Work task: The entries below need to be transcribed exactly, without their images.

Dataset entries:
***

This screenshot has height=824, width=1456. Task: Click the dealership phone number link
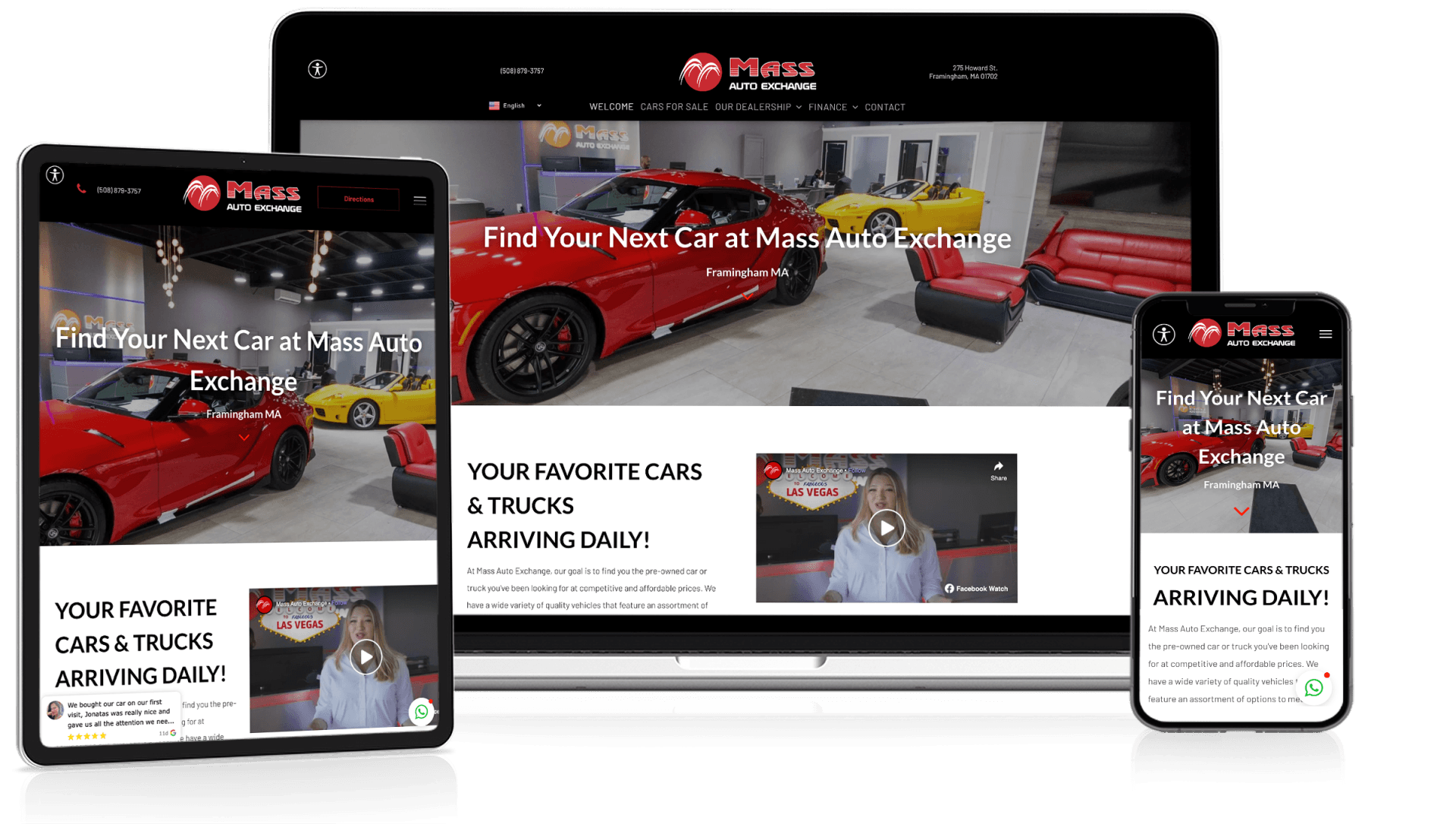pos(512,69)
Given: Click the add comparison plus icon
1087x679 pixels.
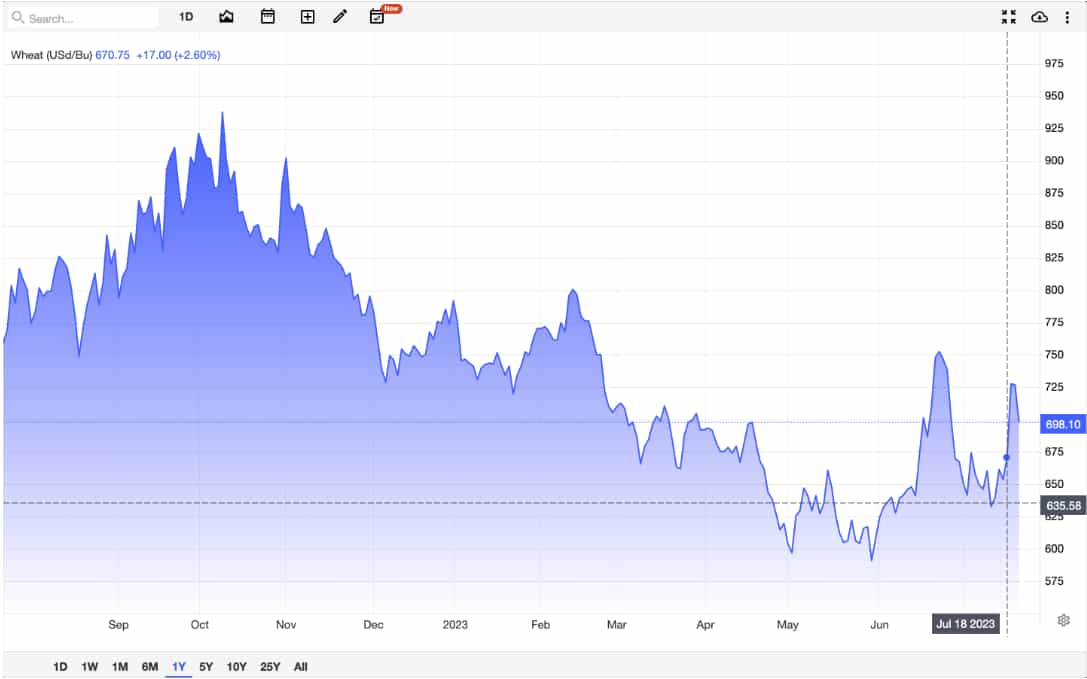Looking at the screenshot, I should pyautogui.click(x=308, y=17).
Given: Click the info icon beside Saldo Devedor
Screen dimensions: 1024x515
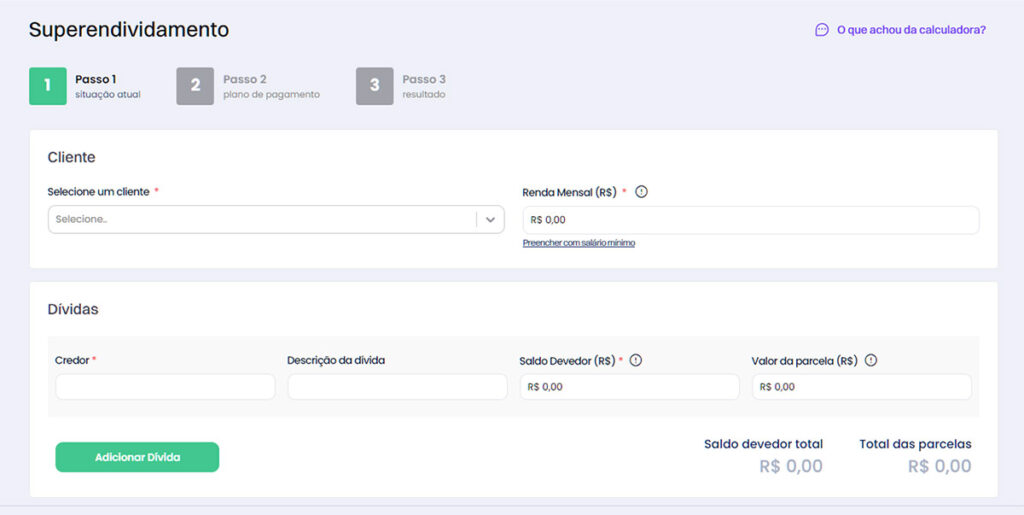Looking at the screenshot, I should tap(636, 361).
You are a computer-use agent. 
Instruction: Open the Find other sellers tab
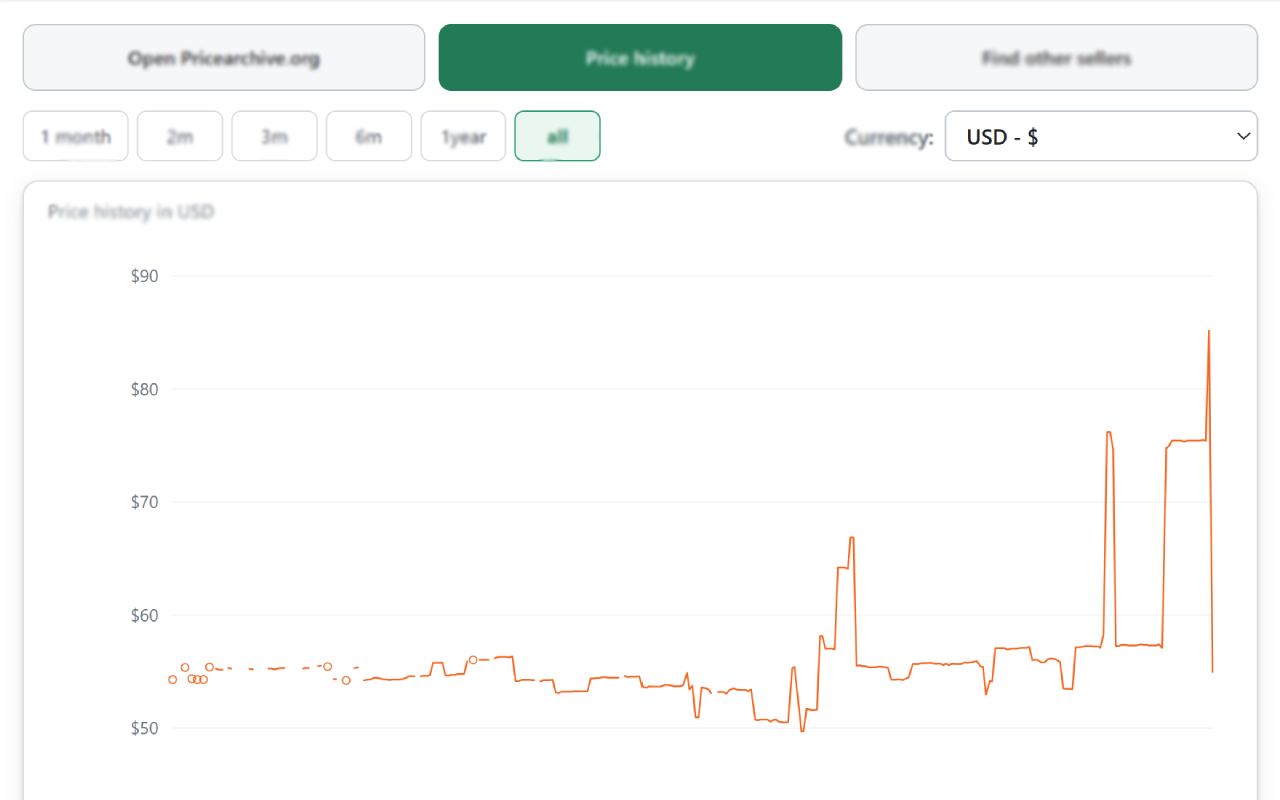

***

Solution to the exercise:
This screenshot has height=824, width=1456. Task: Click the dealership phone number link
pos(512,69)
Given: Click the add comparison plus icon
1087x679 pixels.
Looking at the screenshot, I should pyautogui.click(x=308, y=17).
Given: Click the info icon beside Saldo Devedor
Screen dimensions: 1024x515
Looking at the screenshot, I should tap(636, 361).
You are a computer-use agent. 
Instruction: Open the Find other sellers tab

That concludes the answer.